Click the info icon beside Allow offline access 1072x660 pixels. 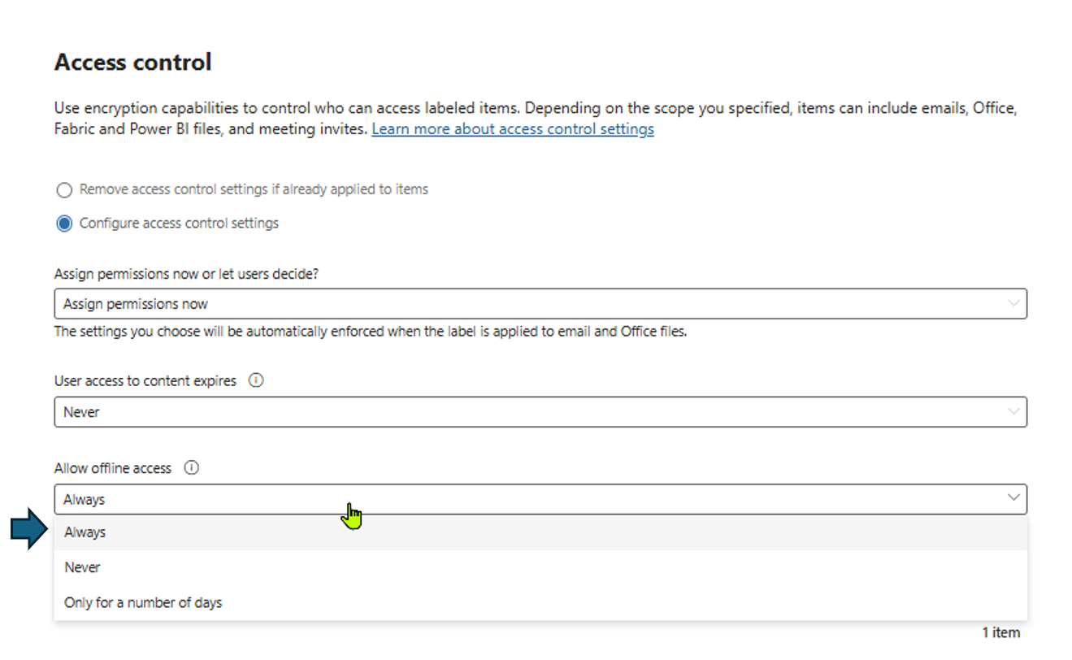click(191, 467)
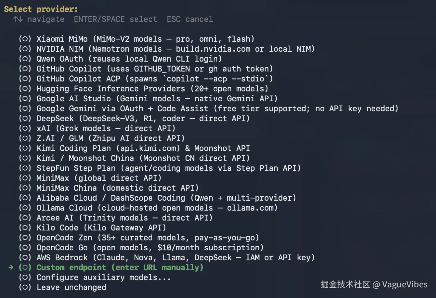Click highlighted Custom endpoint option
The width and height of the screenshot is (436, 298).
[x=119, y=268]
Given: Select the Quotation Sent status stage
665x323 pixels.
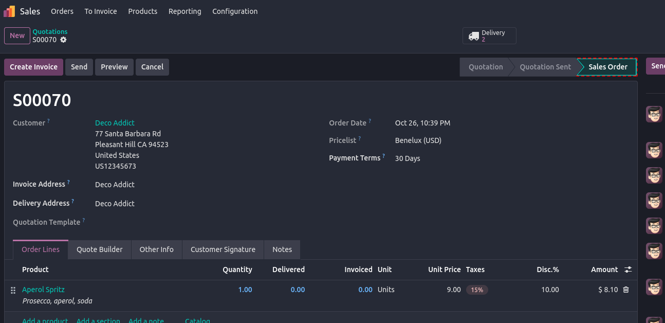Looking at the screenshot, I should point(545,67).
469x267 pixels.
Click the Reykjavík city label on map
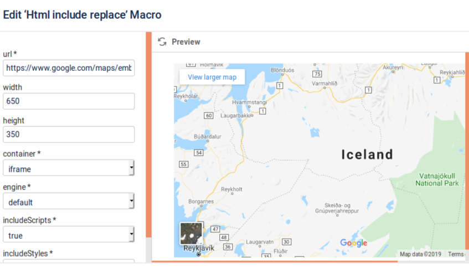(198, 248)
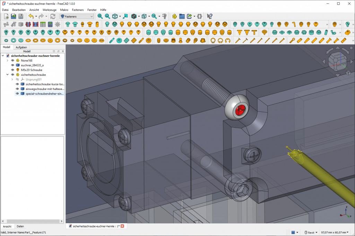Click the Create group folder icon
The height and width of the screenshot is (236, 355).
[182, 16]

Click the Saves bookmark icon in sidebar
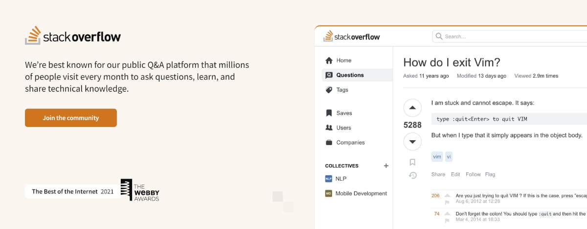coord(329,113)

### How to complete this task:
Pictures stay out. Copy exactly, and only, the lines from the one containing "Click the Reykjavík city label on map" through the end of the data.

### Expected output:
Click the Reykjavík city label on map
(198, 248)
Click the Create group folder icon
The height and width of the screenshot is (236, 355).
[182, 16]

Click the Saves bookmark icon in sidebar
coord(329,113)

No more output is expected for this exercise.